Copy these lines again, changing "computer-use agent" to "desktop agent" everywhere and leaving everything else as it is.

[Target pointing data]
===

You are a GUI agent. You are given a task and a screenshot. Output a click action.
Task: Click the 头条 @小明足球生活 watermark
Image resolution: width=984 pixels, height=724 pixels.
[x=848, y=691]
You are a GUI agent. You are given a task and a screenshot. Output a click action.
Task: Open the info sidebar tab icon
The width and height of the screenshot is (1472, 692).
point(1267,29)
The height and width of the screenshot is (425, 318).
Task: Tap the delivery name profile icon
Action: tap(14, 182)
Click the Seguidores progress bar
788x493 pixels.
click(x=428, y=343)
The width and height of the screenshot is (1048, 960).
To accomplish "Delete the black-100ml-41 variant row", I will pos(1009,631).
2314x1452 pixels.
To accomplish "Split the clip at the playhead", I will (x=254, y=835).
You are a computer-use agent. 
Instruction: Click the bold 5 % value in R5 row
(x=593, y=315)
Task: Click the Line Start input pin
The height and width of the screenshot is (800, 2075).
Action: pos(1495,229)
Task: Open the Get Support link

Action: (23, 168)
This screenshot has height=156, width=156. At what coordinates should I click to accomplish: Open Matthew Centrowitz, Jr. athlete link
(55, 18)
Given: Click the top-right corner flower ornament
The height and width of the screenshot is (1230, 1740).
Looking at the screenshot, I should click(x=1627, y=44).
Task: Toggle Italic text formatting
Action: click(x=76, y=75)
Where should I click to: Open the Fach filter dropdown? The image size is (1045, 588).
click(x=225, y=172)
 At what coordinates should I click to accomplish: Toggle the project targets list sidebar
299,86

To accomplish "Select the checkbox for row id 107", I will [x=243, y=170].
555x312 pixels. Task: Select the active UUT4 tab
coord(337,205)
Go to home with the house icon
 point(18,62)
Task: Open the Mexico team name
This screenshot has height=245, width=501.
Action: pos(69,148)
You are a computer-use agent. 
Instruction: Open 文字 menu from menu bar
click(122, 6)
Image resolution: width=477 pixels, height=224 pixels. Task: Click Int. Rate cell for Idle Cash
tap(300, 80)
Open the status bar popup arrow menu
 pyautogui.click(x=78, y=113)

===

* _Problem solution_:
You are a GUI agent. You are given a task and a screenshot. Output a click action.
Task: Click the 头条 @小明足球生活 watermark
Image resolution: width=984 pixels, height=724 pixels.
[x=848, y=691]
You are a GUI agent. You are given a task and a screenshot. Output a click action.
Task: Open the info sidebar tab icon
The width and height of the screenshot is (1472, 692).
point(1267,29)
The height and width of the screenshot is (425, 318).
Task: Tap the delivery name profile icon
Action: tap(14, 182)
Click the Seguidores progress bar
788x493 pixels.
click(x=428, y=343)
The width and height of the screenshot is (1048, 960).
To accomplish "Delete the black-100ml-41 variant row", I will pos(1009,631).
2314x1452 pixels.
To accomplish "Split the clip at the playhead", I will (x=254, y=835).
You are a desktop agent. 
Instruction: Click the bold 5 % value in R5 row
(x=593, y=315)
Task: Click the Line Start input pin
The height and width of the screenshot is (800, 2075).
Action: pos(1495,229)
Task: Open the Get Support link

Action: (23, 168)
This screenshot has height=156, width=156. At what coordinates should I click to accomplish: Open Matthew Centrowitz, Jr. athlete link
(55, 18)
Given: Click the top-right corner flower ornament
The height and width of the screenshot is (1230, 1740).
Looking at the screenshot, I should click(x=1627, y=44).
Task: Toggle Italic text formatting
Action: click(x=76, y=75)
Where should I click to: Open the Fach filter dropdown? The image size is (1045, 588).
click(x=225, y=172)
 At what coordinates should I click to accomplish: Toggle the project targets list sidebar
299,86

To accomplish "Select the checkbox for row id 107", I will [x=243, y=170].
555x312 pixels. Task: Select the active UUT4 tab
coord(337,205)
Go to home with the house icon
 point(18,62)
Task: Open the Mexico team name
This screenshot has height=245, width=501.
Action: pos(69,148)
You are a desktop agent. 
Instruction: Open 文字 menu from menu bar
click(122, 6)
Image resolution: width=477 pixels, height=224 pixels. Task: Click Int. Rate cell for Idle Cash
tap(300, 80)
Open the status bar popup arrow menu
 pyautogui.click(x=78, y=113)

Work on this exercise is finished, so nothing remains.